TRY IT >> Extract all of the entries and give them again, word for word.

DATA SHOWN >>

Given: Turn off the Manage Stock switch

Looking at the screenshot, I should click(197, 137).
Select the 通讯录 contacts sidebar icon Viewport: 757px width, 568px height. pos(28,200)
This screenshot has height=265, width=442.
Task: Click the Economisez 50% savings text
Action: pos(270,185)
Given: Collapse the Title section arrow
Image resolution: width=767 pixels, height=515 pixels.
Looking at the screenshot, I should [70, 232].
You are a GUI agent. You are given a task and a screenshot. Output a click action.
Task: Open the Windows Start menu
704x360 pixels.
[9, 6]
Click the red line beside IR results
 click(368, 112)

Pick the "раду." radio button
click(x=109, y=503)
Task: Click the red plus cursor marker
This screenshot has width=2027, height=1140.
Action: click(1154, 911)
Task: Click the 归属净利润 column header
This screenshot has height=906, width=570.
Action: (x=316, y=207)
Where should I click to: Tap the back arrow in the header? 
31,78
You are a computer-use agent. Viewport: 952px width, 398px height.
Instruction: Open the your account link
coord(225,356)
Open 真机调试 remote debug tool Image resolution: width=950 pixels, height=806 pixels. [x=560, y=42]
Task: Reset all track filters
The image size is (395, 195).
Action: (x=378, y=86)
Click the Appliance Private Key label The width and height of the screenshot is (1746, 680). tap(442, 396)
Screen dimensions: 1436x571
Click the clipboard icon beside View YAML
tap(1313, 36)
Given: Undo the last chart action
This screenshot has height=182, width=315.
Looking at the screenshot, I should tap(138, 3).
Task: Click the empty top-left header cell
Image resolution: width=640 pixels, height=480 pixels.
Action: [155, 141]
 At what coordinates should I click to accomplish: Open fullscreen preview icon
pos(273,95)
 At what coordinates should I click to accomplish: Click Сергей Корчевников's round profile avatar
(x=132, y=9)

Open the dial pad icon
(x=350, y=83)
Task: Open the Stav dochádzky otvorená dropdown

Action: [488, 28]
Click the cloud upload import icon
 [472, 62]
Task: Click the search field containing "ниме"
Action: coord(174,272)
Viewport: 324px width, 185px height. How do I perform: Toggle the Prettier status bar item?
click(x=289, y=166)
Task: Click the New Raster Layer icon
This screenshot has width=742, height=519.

SOLUTION TO THIS TASK >>
Given: Turn off the Manage Stock switch

Looking at the screenshot, I should click(197, 137).
Select the 通讯录 contacts sidebar icon Viewport: 757px width, 568px height. pos(28,200)
This screenshot has height=265, width=442.
Task: Click the Economisez 50% savings text
Action: pos(270,185)
Given: Collapse the Title section arrow
Image resolution: width=767 pixels, height=515 pixels.
Looking at the screenshot, I should [70, 232].
You are a GUI agent. You are given a task and a screenshot. Output a click action.
Task: Open the Windows Start menu
704x360 pixels.
[9, 6]
Click the red line beside IR results
 click(368, 112)

Pick the "раду." radio button
click(x=109, y=503)
Task: Click the red plus cursor marker
This screenshot has width=2027, height=1140.
Action: click(1154, 911)
Task: Click the 归属净利润 column header
This screenshot has height=906, width=570.
Action: (x=316, y=207)
Where should I click to: Tap the back arrow in the header? 
31,78
You are a computer-use agent. Viewport: 952px width, 398px height.
Instruction: Open the your account link
coord(225,356)
Open 真机调试 remote debug tool Image resolution: width=950 pixels, height=806 pixels. [x=560, y=42]
Task: Reset all track filters
The image size is (395, 195).
Action: (x=378, y=86)
Click the Appliance Private Key label The width and height of the screenshot is (1746, 680). tap(442, 396)
Screen dimensions: 1436x571
Click the clipboard icon beside View YAML
tap(1313, 36)
Given: Undo the last chart action
This screenshot has height=182, width=315.
Looking at the screenshot, I should tap(138, 3).
Task: Click the empty top-left header cell
Image resolution: width=640 pixels, height=480 pixels.
Action: [155, 141]
 At what coordinates should I click to accomplish: Open fullscreen preview icon
pos(273,95)
 At what coordinates should I click to accomplish: Click Сергей Корчевников's round profile avatar
(x=132, y=9)

Open the dial pad icon
(x=350, y=83)
Task: Open the Stav dochádzky otvorená dropdown

Action: [488, 28]
Click the cloud upload import icon
 [472, 62]
Task: Click the search field containing "ниме"
Action: coord(174,272)
Viewport: 324px width, 185px height. How do I perform: Toggle the Prettier status bar item?
click(x=289, y=166)
Task: Click the New Raster Layer icon
This screenshot has width=742, height=519.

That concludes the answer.